Congress told of cigarette ad plan aimed at youth
Congress is getting a rare, inside look at cigarette advertising strategy related to young smokers. In recent testimony before Congress on proposed legislation on cigarette advertising, John F. Banzhaf III, executive director and chief counsel of Action on Smoking and Health, a Washington-based antismoking group, made public part of a Federal Trade Commission (FTC) report he had obtained on cigarette advertising.
The document, marked ''confidential,'' cites excerpts from the marketing strategies of various tobacco companies which, according to Mr. Banzhaf, show that ''the tobacco industry actively encourages smoking by young people and actively designs campaigns to encourage them to begin smoking.''
The confidential section, based partly on subpoenaed material, includes excerpts from a 1975 report by a marketing and research firm done for Ted Bates Advertising, one of the agencies for Brown and Williamson (B&W), a major tobacco company.

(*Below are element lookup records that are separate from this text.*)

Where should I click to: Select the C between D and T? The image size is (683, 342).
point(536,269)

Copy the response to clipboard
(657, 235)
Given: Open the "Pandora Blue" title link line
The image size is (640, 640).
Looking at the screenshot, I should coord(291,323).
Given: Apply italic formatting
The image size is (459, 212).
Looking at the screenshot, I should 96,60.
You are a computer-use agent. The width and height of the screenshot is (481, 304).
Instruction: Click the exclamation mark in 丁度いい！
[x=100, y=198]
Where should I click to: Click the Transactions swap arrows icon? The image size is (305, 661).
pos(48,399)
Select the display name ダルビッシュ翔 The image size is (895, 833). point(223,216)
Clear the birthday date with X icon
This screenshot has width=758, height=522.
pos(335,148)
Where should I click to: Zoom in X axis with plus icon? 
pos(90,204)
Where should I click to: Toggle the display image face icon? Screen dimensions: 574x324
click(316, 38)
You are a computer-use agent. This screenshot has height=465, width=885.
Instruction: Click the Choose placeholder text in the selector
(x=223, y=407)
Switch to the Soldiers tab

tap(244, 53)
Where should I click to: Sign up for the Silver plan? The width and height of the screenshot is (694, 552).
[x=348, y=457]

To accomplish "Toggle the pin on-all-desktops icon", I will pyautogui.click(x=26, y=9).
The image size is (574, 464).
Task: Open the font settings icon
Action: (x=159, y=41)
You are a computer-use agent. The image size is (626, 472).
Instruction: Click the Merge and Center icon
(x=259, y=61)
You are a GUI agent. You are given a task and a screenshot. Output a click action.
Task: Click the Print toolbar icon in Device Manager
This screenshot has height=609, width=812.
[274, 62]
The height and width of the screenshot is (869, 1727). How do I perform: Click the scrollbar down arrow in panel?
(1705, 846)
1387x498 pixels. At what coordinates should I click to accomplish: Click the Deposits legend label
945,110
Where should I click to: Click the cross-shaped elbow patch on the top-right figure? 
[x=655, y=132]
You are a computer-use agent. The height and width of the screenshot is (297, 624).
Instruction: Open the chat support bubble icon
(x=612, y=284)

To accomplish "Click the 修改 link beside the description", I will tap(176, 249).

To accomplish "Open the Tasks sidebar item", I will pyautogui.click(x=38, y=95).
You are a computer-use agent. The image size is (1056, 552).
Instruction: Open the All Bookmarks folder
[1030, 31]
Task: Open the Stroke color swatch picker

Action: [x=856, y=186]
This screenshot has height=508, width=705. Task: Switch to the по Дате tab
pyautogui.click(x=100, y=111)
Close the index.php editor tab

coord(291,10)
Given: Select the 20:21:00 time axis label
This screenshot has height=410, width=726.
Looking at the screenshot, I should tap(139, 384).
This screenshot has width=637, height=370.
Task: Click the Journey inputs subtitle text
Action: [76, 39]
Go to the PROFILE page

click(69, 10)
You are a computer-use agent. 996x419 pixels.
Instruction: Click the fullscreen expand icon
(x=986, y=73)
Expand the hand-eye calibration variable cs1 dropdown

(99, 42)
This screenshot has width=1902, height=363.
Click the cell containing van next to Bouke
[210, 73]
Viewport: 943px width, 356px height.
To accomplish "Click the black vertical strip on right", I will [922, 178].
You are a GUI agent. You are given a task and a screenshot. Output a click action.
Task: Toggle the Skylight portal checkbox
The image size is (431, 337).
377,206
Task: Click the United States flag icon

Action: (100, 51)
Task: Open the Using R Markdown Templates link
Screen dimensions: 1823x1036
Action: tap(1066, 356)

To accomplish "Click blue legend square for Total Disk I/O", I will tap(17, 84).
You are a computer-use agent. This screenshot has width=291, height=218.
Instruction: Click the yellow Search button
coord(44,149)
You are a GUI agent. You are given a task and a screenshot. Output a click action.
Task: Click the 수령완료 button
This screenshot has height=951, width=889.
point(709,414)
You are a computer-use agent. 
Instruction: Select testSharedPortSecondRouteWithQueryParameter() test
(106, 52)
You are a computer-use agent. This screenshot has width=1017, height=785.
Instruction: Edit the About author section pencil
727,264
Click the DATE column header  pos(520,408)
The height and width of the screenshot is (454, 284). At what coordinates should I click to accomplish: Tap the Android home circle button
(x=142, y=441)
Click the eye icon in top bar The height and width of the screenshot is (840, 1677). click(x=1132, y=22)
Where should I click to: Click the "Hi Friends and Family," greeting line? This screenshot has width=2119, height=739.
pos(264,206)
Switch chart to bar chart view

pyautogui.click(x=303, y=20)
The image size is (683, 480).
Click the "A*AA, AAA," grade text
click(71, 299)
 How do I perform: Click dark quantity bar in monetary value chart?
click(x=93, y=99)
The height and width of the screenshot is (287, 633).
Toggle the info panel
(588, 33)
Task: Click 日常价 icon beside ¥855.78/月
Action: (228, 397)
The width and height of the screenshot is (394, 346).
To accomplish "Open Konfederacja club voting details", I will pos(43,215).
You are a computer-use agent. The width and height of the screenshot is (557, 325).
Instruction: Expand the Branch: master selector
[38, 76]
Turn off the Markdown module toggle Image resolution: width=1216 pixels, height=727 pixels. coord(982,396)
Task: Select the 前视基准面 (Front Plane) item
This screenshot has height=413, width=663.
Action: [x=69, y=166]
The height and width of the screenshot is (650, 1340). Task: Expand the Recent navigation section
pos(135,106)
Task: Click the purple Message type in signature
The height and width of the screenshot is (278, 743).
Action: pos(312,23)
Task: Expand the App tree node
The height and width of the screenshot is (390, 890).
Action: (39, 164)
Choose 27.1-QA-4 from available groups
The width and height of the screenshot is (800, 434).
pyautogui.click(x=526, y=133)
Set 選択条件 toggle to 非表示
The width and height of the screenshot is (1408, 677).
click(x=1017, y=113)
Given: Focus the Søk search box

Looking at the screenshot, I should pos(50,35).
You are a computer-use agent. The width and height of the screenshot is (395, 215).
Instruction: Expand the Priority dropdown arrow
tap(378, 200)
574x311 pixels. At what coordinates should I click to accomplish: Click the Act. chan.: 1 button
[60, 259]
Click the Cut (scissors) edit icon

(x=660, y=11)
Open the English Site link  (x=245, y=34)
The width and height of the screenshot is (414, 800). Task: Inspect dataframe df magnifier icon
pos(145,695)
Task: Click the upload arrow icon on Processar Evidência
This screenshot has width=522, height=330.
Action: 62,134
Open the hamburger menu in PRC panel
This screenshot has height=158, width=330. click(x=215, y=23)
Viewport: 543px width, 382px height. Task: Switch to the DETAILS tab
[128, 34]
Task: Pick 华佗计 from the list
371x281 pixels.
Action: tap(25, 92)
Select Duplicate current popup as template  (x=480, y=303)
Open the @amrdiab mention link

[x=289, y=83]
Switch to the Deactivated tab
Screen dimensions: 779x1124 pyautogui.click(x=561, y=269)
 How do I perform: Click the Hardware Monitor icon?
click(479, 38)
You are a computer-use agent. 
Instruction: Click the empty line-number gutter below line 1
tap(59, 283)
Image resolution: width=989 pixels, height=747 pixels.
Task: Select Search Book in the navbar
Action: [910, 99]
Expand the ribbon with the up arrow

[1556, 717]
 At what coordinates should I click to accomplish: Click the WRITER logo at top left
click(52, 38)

The research report suggests that ''an attempt to reach young smokers, starters, should be based, among others, on the following major parameters:
''Present the cigarette as one of a few initiations into the adult world.
''Present the cigarette as part of the illicit pleasure category of products and activities.
''To the best of your ability (considering some legal constraints), relate the cigarette to 'pot (marijuana),' wine, beer, sex, etc.
''Don't communicate health or health-related points.''
According to the FTC report, ''B&W adopted many of the ideas contained in this report in the development of a Viceroy (cigarette) advertising campaign.'' B&W documents also show, the FTC report says, that the company used the advice on attracting young ''starters'' by featuring young adult models in ads depicting a ''free and easy, hedonistic life style.''
William Toohey Jr., a spokesman for the Tobacco Institute, which represents major tobacco companies, dismisses the FTC report as a ''fanciful document.'' The institute's 76 pages of ''comments'' on the report do not include specific rebuttals of the confidential section of the FTC report.
Asked about the report, Tom Humber, B&W's assistant director of corporate affairs, said flatly: ''We don't advertise to teens.'' He said he would send a written statement with further comments, including comments on the Viceroy campaign. At the time of this writing, no statement had been received.